*Exercise prompt*.
Of the lines listed below, return exactly those that run from the line containing "Screen dimensions: 1140x480" through the line containing "Select the 95.3万 view count text", both included.

[Given data — start]

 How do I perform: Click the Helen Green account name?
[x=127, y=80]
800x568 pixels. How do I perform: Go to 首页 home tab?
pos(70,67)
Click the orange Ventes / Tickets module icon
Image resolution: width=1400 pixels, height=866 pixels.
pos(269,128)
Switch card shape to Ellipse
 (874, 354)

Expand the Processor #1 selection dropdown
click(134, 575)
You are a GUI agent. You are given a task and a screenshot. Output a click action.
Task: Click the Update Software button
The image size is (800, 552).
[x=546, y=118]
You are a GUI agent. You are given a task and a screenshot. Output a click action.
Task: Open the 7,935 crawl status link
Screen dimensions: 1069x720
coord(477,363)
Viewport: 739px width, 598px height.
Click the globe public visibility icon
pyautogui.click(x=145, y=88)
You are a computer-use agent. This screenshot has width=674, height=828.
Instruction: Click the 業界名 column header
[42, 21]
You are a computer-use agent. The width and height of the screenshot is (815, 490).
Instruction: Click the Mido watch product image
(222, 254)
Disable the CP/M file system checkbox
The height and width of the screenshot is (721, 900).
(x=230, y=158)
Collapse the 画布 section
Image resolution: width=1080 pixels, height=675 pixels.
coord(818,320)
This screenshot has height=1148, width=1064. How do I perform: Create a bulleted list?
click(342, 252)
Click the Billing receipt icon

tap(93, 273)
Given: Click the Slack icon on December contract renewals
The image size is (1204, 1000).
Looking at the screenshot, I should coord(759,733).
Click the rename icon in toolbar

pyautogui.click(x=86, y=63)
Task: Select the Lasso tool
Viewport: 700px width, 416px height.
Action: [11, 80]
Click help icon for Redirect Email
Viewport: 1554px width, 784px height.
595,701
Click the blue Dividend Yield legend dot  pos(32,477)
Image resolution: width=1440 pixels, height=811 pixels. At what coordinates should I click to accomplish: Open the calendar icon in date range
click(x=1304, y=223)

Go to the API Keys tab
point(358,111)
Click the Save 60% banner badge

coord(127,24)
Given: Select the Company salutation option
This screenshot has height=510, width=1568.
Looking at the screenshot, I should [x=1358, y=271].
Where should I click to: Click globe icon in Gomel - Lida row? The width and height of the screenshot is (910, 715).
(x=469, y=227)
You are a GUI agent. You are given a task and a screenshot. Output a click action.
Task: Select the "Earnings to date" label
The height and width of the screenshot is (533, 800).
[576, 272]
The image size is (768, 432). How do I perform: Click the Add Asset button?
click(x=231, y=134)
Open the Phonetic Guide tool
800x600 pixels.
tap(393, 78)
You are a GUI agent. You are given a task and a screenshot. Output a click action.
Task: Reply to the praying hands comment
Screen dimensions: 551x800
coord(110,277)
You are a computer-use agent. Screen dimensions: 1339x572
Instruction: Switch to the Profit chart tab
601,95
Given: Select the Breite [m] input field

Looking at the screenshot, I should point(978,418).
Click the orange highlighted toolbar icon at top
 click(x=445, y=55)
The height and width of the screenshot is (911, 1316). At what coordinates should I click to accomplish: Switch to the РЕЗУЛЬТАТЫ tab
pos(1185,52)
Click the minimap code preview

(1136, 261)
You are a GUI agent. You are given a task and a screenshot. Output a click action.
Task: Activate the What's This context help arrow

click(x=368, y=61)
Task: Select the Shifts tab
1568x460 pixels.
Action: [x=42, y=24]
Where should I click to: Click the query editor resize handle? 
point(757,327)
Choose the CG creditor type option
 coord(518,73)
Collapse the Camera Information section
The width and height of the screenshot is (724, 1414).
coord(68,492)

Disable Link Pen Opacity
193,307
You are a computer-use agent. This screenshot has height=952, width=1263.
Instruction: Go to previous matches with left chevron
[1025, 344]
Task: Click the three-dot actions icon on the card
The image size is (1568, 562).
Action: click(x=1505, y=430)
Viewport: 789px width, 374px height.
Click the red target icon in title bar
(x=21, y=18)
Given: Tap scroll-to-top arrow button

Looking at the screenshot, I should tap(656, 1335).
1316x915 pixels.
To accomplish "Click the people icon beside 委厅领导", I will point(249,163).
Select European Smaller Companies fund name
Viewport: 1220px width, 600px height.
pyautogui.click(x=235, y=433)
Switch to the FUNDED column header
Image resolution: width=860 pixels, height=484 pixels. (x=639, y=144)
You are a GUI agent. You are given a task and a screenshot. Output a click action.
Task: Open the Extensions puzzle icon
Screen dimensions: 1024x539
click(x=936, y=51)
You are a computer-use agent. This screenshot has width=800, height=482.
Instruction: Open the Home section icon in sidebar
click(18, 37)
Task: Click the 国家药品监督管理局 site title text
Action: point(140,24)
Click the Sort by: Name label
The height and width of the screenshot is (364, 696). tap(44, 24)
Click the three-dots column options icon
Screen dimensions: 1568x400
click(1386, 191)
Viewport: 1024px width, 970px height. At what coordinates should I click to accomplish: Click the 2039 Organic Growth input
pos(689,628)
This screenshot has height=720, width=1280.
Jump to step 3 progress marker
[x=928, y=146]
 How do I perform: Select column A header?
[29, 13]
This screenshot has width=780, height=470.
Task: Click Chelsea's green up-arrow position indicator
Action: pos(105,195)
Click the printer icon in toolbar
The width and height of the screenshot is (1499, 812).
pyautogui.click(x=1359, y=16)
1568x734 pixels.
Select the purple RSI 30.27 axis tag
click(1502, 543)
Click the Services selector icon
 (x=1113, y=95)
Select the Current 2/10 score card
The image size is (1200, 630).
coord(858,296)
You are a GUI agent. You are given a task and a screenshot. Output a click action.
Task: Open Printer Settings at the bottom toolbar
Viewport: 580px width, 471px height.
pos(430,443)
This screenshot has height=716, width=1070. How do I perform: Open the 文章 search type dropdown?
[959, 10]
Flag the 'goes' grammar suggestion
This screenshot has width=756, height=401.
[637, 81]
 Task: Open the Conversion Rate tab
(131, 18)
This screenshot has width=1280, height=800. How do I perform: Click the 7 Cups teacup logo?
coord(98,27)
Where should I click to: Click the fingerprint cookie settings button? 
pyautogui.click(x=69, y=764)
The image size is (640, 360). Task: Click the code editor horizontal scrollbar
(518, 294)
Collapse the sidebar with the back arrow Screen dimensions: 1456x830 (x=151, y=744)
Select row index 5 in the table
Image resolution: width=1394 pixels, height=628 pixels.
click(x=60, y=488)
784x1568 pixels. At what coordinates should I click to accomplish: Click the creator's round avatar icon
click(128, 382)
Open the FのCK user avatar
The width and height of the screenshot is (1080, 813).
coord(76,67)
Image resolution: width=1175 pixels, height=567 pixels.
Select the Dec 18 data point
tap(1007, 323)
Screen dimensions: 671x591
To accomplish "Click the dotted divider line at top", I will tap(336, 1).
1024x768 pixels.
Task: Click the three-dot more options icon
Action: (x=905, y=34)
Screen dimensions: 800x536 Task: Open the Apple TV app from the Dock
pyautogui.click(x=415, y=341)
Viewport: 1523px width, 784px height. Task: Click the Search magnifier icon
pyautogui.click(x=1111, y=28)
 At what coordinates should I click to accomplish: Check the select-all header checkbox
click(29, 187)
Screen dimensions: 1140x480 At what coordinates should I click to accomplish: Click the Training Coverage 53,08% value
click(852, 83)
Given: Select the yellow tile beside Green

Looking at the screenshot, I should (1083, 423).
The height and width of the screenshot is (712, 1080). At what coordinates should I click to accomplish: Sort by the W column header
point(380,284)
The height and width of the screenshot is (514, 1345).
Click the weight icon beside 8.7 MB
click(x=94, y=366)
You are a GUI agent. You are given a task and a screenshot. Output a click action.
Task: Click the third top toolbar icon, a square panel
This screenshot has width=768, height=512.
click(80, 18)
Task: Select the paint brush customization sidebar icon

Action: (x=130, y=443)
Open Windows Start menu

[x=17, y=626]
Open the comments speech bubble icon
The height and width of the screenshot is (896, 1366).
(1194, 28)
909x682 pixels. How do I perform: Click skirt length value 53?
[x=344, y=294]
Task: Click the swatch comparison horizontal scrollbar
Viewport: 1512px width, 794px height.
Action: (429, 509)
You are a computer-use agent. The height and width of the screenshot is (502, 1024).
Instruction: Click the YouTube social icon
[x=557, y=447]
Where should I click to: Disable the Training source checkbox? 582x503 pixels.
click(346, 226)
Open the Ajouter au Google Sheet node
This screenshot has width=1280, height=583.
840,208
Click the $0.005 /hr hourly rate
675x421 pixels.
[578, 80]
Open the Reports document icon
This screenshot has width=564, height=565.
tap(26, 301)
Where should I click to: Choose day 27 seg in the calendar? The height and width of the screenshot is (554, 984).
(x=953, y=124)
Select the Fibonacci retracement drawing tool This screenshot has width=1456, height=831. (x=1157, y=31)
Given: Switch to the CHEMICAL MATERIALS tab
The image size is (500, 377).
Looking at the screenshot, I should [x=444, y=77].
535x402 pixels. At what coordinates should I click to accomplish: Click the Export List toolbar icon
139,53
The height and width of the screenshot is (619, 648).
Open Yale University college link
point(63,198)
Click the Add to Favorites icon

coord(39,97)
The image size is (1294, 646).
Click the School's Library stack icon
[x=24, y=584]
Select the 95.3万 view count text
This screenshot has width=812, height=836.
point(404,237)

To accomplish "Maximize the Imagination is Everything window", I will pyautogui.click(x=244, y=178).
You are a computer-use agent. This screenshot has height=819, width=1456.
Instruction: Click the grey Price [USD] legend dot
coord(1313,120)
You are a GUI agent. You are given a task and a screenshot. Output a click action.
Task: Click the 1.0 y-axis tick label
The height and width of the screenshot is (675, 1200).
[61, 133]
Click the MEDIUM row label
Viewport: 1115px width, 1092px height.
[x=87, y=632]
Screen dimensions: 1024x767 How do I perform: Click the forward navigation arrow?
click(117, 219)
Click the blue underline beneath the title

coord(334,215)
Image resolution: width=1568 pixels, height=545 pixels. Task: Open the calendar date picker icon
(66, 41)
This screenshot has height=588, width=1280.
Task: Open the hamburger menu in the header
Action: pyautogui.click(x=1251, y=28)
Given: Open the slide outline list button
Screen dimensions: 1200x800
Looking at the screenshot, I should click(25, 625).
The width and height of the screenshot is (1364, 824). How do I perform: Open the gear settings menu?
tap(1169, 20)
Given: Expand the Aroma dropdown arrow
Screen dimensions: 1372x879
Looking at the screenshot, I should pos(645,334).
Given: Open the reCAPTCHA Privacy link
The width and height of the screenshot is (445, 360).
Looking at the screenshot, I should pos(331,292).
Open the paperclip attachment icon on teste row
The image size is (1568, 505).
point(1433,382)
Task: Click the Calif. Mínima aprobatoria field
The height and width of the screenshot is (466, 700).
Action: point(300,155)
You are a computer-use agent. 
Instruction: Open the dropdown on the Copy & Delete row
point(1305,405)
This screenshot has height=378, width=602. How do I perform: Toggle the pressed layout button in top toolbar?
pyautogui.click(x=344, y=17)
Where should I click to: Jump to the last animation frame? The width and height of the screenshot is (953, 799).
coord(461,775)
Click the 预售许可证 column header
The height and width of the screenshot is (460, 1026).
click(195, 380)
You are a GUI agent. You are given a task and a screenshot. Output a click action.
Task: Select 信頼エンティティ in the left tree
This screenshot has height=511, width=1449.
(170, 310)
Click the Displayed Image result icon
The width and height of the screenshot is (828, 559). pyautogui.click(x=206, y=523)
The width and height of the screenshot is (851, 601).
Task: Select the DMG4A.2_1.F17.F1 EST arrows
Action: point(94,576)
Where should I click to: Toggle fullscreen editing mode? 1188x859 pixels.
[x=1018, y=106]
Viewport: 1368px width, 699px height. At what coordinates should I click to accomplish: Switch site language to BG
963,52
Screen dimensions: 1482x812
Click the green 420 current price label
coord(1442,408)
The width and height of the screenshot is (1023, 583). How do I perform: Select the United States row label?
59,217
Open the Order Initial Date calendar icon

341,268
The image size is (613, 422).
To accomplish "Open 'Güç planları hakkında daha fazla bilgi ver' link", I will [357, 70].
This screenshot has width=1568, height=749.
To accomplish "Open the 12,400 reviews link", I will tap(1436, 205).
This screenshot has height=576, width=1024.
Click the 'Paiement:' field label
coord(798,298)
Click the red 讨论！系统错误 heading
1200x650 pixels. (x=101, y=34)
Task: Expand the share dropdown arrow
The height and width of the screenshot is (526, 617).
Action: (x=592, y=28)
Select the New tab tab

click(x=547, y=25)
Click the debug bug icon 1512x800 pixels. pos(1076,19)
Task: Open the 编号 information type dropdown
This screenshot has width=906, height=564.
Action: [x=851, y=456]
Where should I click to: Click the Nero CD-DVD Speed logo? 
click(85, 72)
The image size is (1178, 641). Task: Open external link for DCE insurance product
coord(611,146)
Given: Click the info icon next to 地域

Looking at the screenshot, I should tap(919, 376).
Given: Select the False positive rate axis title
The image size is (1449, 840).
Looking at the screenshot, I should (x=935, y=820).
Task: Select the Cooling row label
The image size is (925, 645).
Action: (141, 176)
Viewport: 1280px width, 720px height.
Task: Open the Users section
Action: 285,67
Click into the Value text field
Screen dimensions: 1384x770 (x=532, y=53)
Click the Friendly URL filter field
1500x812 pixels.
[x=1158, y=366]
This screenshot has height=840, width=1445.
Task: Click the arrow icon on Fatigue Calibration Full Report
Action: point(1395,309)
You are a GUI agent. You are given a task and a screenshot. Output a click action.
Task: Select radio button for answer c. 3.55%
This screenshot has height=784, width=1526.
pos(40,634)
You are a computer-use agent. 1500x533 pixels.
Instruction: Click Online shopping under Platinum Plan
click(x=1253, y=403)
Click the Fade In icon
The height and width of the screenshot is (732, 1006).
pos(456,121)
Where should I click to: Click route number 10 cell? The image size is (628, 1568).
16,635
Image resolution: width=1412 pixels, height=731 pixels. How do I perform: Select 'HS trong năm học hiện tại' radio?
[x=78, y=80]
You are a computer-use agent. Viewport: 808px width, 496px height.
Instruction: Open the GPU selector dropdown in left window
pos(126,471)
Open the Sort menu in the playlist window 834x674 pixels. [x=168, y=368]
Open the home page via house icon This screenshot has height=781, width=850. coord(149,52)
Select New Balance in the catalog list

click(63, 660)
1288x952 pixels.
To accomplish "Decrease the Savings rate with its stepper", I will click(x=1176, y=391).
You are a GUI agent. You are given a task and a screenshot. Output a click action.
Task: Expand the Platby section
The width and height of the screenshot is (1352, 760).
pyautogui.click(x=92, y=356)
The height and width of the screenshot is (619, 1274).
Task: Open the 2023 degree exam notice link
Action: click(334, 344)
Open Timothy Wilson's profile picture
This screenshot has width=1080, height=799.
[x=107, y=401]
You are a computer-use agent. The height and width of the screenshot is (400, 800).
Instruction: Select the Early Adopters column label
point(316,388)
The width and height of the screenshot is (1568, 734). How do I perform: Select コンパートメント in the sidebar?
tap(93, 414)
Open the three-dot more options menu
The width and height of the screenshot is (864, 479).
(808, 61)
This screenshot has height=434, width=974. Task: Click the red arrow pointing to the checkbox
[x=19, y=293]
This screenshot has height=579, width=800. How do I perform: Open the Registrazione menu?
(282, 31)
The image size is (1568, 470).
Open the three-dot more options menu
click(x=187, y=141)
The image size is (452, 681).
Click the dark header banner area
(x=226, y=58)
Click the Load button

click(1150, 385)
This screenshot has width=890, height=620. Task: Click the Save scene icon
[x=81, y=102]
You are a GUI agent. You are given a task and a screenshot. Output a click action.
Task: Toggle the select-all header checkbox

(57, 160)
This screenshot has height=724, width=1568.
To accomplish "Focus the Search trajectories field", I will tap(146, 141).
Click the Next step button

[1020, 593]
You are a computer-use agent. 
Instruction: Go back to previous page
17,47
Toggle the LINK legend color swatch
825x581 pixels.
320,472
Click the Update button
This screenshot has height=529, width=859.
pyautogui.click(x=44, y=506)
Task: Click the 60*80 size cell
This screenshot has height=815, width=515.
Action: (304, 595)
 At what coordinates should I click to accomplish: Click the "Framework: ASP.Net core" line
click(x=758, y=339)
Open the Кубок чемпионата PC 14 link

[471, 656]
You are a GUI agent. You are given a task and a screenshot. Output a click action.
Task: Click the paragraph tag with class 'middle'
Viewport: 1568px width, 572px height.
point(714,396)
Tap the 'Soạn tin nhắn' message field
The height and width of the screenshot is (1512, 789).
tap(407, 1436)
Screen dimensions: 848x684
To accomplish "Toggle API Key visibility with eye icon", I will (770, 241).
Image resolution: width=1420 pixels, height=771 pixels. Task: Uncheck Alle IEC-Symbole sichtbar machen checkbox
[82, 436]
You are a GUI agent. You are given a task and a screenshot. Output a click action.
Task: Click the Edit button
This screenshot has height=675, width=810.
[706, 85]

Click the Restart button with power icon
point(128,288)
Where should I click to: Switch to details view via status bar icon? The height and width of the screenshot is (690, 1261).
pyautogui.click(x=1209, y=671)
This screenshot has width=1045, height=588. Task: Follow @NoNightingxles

[Given data — finish]

*Exercise answer*.
Screen dimensions: 1140x480 At what coordinates should I click to accomplish: Click the Training Coverage 53,08% value
click(852, 83)
Given: Select the yellow tile beside Green

Looking at the screenshot, I should (1083, 423).
The height and width of the screenshot is (712, 1080). At what coordinates should I click to accomplish: Sort by the W column header
point(380,284)
The height and width of the screenshot is (514, 1345).
Click the weight icon beside 8.7 MB
click(x=94, y=366)
You are a GUI agent. You are given a task and a screenshot. Output a click action.
Task: Click the third top toolbar icon, a square panel
This screenshot has width=768, height=512.
click(80, 18)
Task: Select the paint brush customization sidebar icon

Action: (x=130, y=443)
Open Windows Start menu

[x=17, y=626]
Open the comments speech bubble icon
The height and width of the screenshot is (896, 1366).
(1194, 28)
909x682 pixels. How do I perform: Click skirt length value 53?
[x=344, y=294]
Task: Click the swatch comparison horizontal scrollbar
Viewport: 1512px width, 794px height.
Action: (429, 509)
You are a computer-use agent. The height and width of the screenshot is (502, 1024).
Instruction: Click the YouTube social icon
[x=557, y=447]
Where should I click to: Disable the Training source checkbox? 582x503 pixels.
click(346, 226)
Open the Ajouter au Google Sheet node
This screenshot has width=1280, height=583.
840,208
Click the $0.005 /hr hourly rate
675x421 pixels.
[578, 80]
Open the Reports document icon
This screenshot has width=564, height=565.
tap(26, 301)
Where should I click to: Choose day 27 seg in the calendar? The height and width of the screenshot is (554, 984).
(x=953, y=124)
Select the Fibonacci retracement drawing tool This screenshot has width=1456, height=831. (x=1157, y=31)
Given: Switch to the CHEMICAL MATERIALS tab
The image size is (500, 377).
Looking at the screenshot, I should [x=444, y=77].
535x402 pixels. At what coordinates should I click to accomplish: Click the Export List toolbar icon
139,53
The height and width of the screenshot is (619, 648).
Open Yale University college link
point(63,198)
Click the Add to Favorites icon

coord(39,97)
The image size is (1294, 646).
Click the School's Library stack icon
[x=24, y=584]
Select the 95.3万 view count text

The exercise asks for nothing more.